The invention provides two driving modes of video and audio to drive the target person, and the driving modes are various and can meet various requirements. The resolution precision of the network reaches 512 x 512, and a relatively high-definition face video result can be obtained.

According to the invention, through the cloud service scheme, the user can upload images, audios and driving videos, and the target video is obtained through a remote computing method, so that the problem of no display card resource is avoided.

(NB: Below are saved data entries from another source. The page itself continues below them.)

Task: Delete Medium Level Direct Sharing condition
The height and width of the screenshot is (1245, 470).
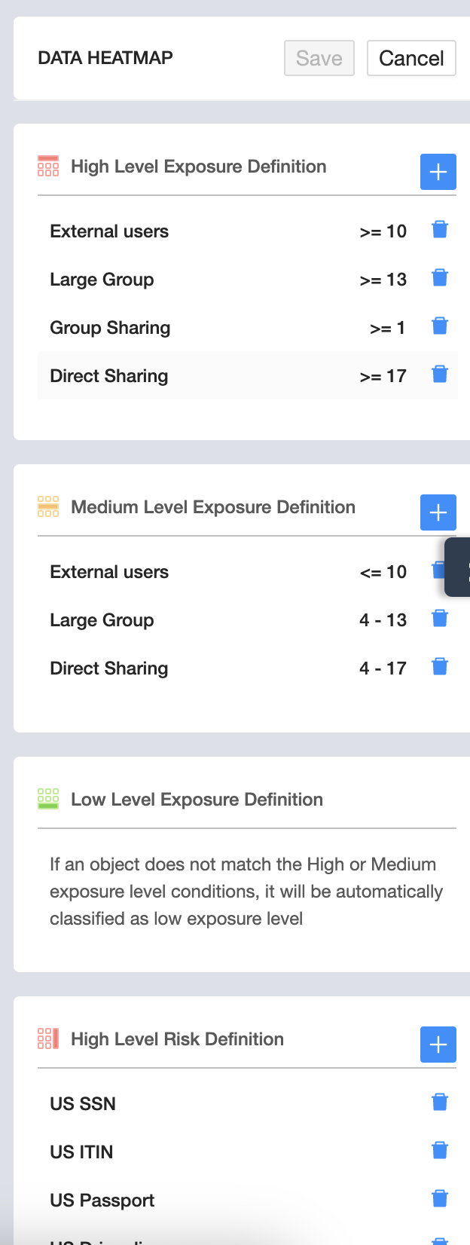Action: coord(440,667)
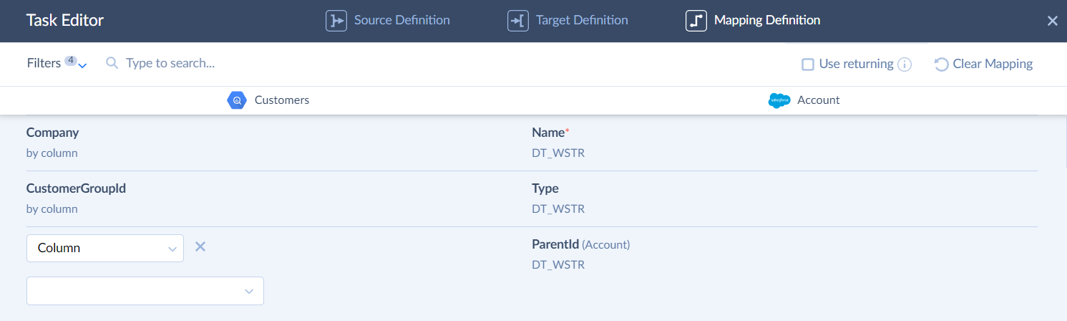Switch to Source Definition tab
1067x321 pixels.
[x=388, y=21]
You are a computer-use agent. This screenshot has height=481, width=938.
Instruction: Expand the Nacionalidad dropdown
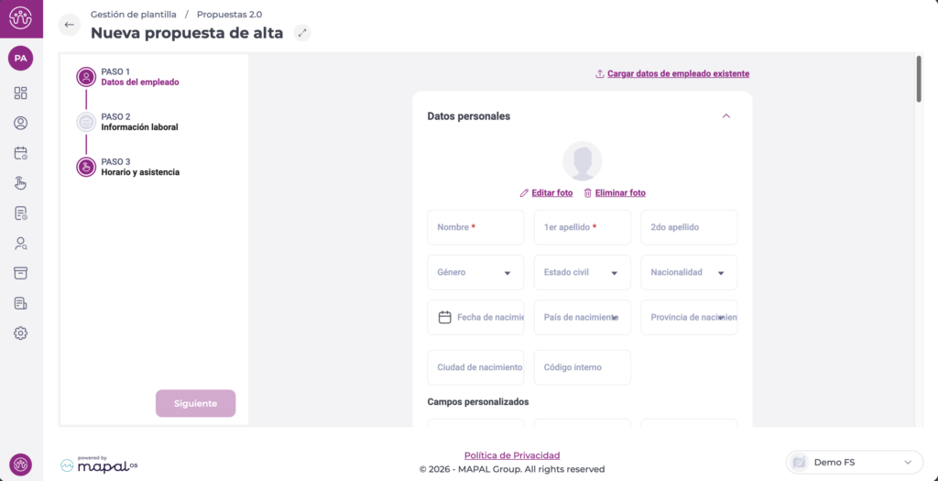click(689, 272)
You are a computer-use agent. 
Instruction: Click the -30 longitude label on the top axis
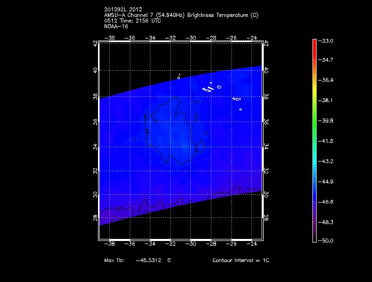(191, 37)
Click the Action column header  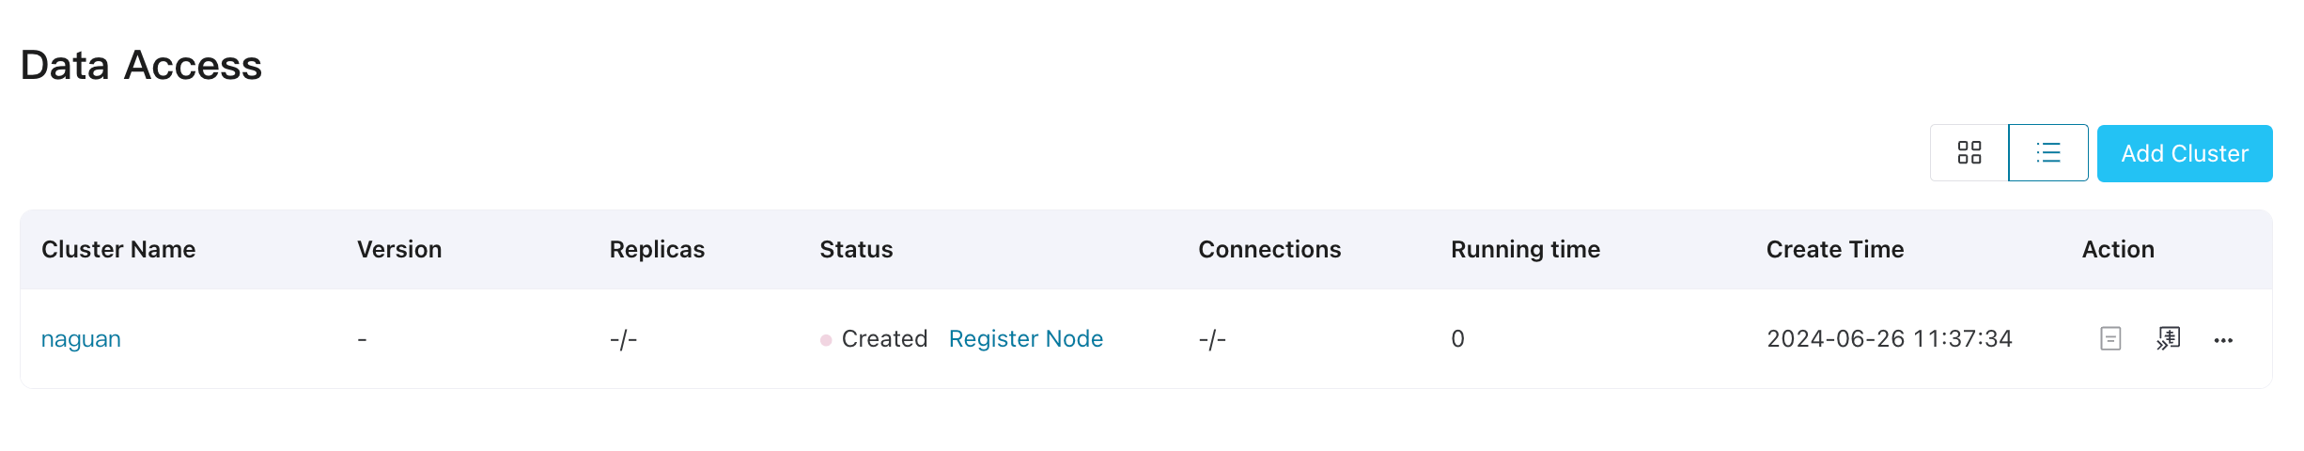[2118, 249]
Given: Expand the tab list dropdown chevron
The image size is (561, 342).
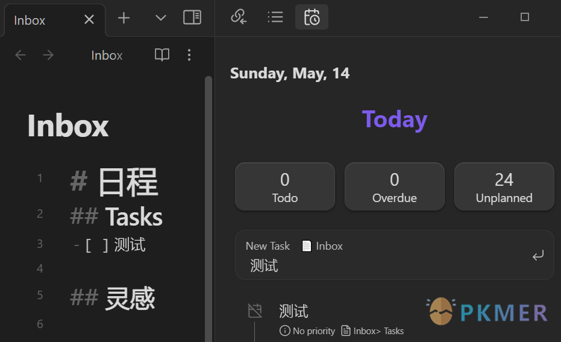Looking at the screenshot, I should (x=160, y=18).
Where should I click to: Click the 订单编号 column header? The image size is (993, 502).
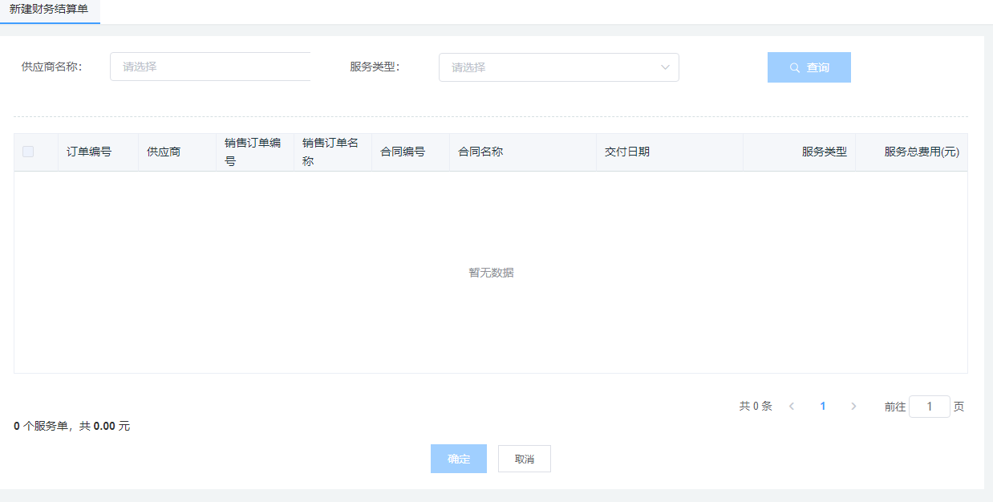(x=89, y=152)

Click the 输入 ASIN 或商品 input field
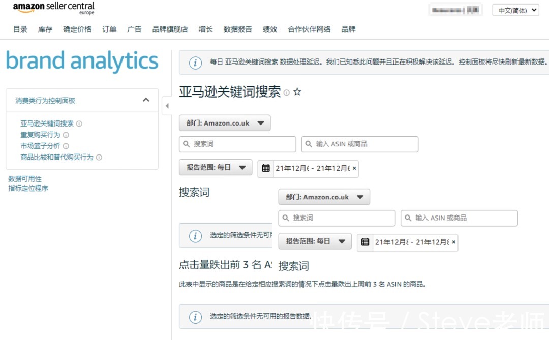[x=359, y=144]
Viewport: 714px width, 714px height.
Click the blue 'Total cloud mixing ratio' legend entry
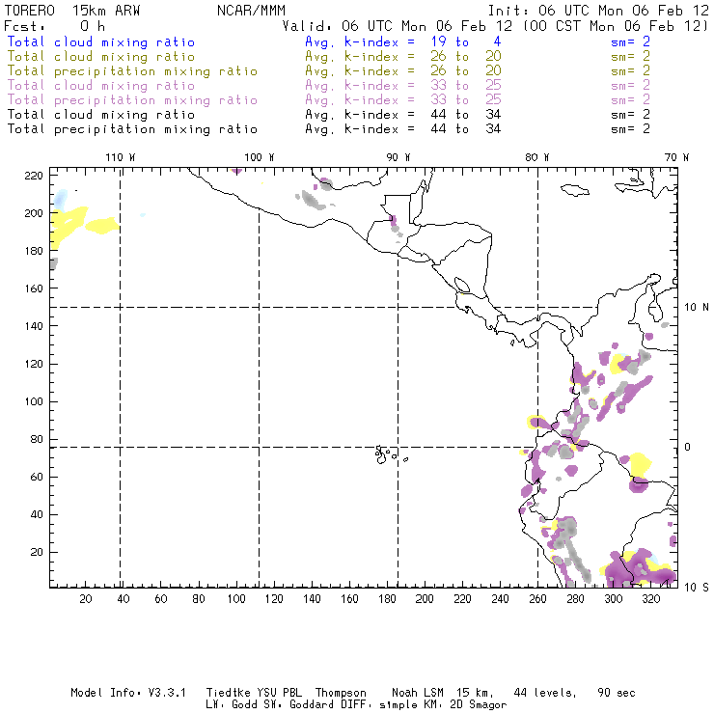click(x=100, y=42)

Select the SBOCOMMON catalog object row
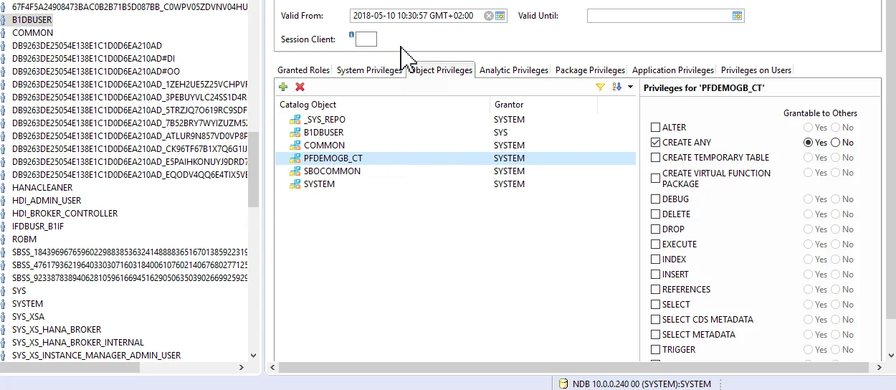point(332,171)
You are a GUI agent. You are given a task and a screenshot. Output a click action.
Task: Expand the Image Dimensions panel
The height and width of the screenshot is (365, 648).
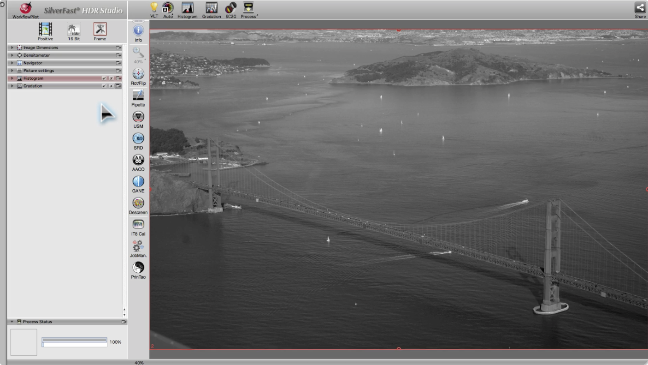click(12, 48)
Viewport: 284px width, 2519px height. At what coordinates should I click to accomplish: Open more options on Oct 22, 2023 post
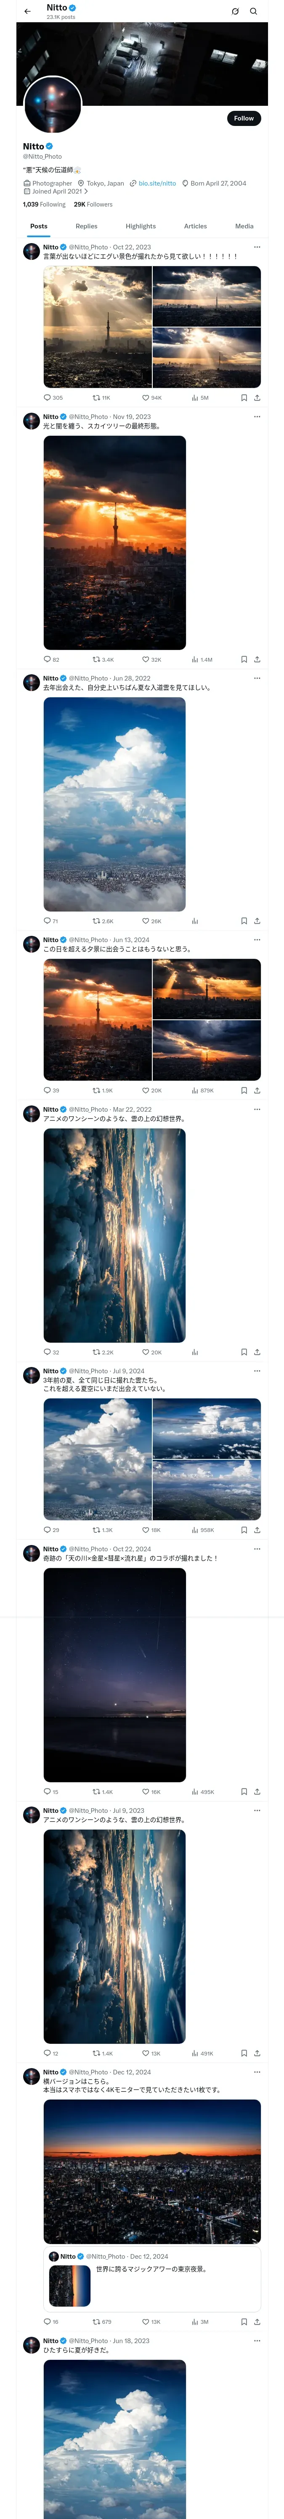coord(258,247)
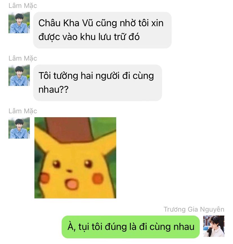Select the 'Châu Kha Vũ cũng nhờ tôi xin' message bubble
The width and height of the screenshot is (233, 244).
102,30
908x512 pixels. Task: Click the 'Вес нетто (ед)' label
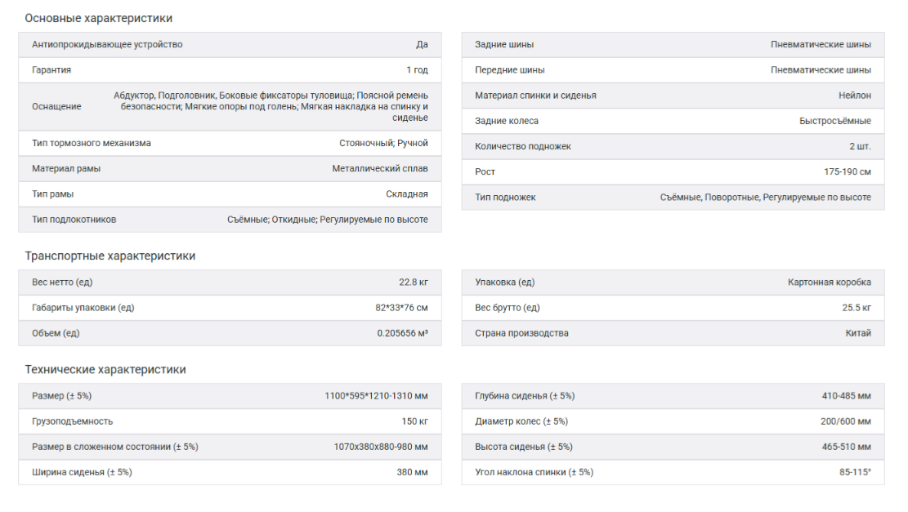click(x=62, y=283)
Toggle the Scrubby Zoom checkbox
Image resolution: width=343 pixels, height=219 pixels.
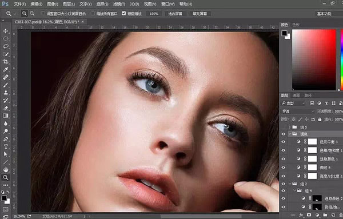click(124, 14)
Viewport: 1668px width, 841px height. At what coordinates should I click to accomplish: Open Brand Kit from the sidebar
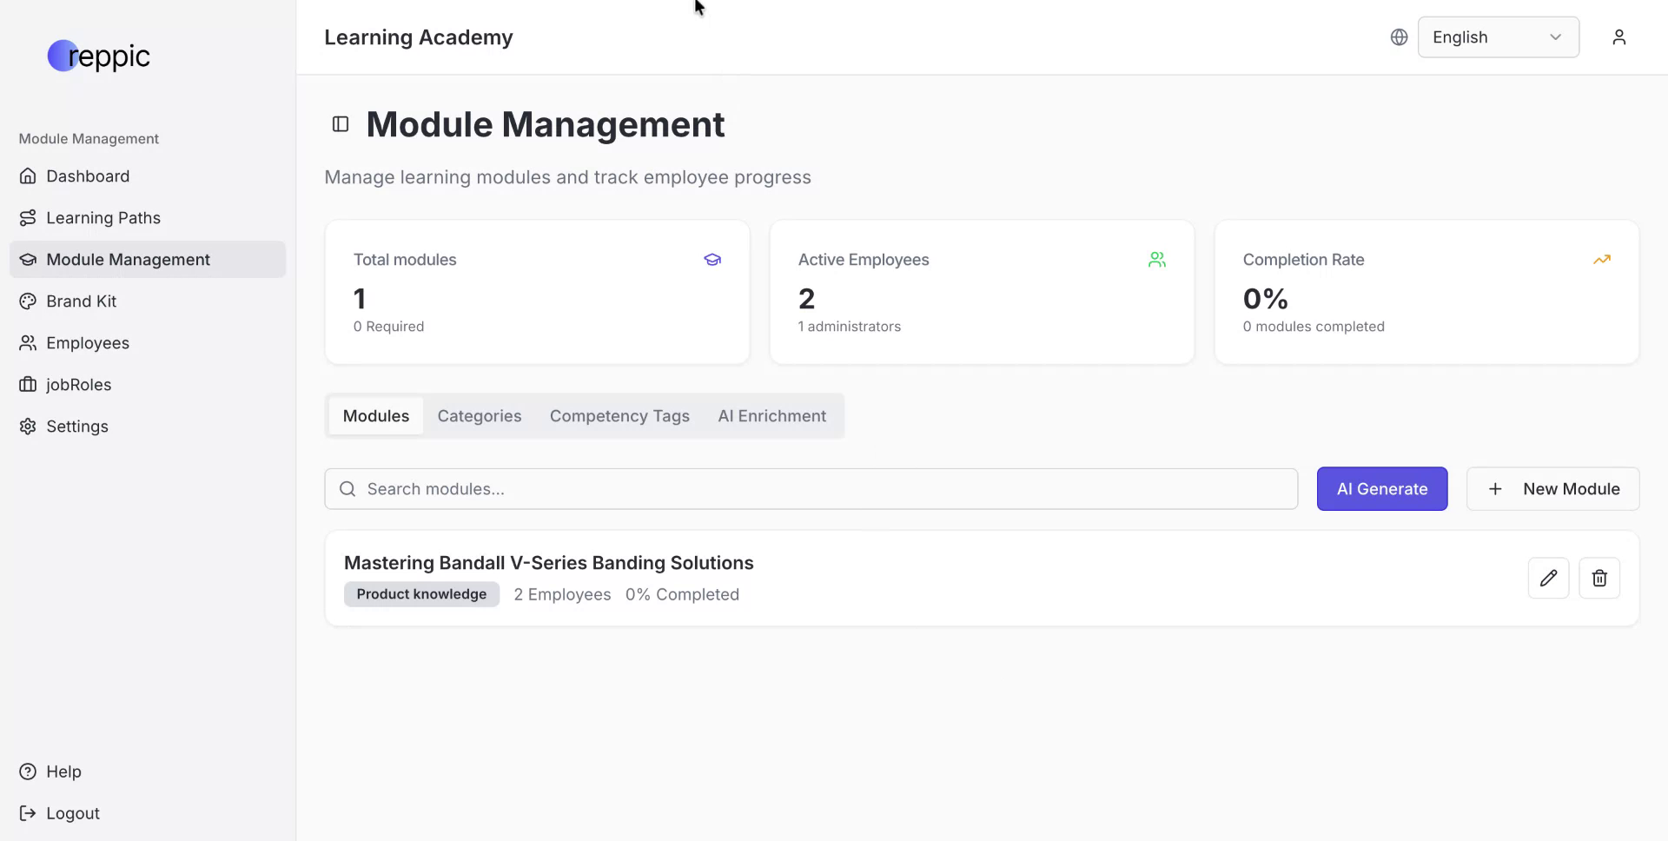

Finally, it should be noted that: the above examples are only intended to illustrate the technical solution of the present invention, but not to limit it; although the present invention has been described in detail with reference to the foregoing embodiments, it will be understood by those of ordinary skill in the art that: the technical solutions described in the foregoing embodiments may still be modified, or some technical features may be equivalently replaced; and such modifications or substitutions do not depart from the spirit and scope of the corresponding technical solutions of the embodiments of the present invention.

Claims

1. A human face image animation method based on motion and voice characteristics is characterized by comprising the following steps: an image driving mode and a voice driving mode; the image driving mode is as follows: inputting a talking video of one face and a face of another person to obtain a dynamic image video of the other person which is originally a static picture; the voice driving mode is as follows: training is carried out aiming at a specific figure, when the feature of another person is used for prediction, the feature is converted into the voice feature of the trained person in one step, the voice feature is converted into the face feature, and the face image animation is obtained.

2. The human face image animation method based on the motion and the voice characteristics as claimed in claim 1, wherein the image driving mode comprises three steps of key point detection, motion extraction and image generation;

3. The method for animating human face images based on motion and speech features according to claim 1, wherein the specific method of the speech driving mode is as follows: firstly, extracting the characteristics of source audio, and after obtaining the audio characteristics, carrying out characteristic mapping on the audio characteristics according to the sound characteristics of a trainer so as to find the expression of the characteristics in a training person space; after the audio characteristics are obtained, establishing the corresponding relation between the audio characteristics and the mouth shape characteristics, and after the mouth characteristics are obtained, integrating the parameters of the eyebrows and the head postures of the eyes and the head obtained by sampling to obtain a characteristic map of the whole face; and finally, generating an image of the characteristic image to obtain a human face image animation.

4. A human face image animation system based on motion and voice characteristics is characterized by comprising an image driving module and a voice driving module; wherein the content of the first and second substances,

5. The system of claim 4, wherein the image driving module comprises a key point detecting unit, a motion extracting unit and an image generating unit;

6. The system of claim 4, wherein the voice driving module comprises: the device comprises a target audio feature extraction unit, a feature integration unit and an image generation unit; wherein the content of the first and second substances,

7. The system of claim 4, further comprising a cloud server allowing the user to upload the character image, audio and motion video to the cloud server, and the cloud server automatically calculates the corresponding result to be returned to the user after receiving the request.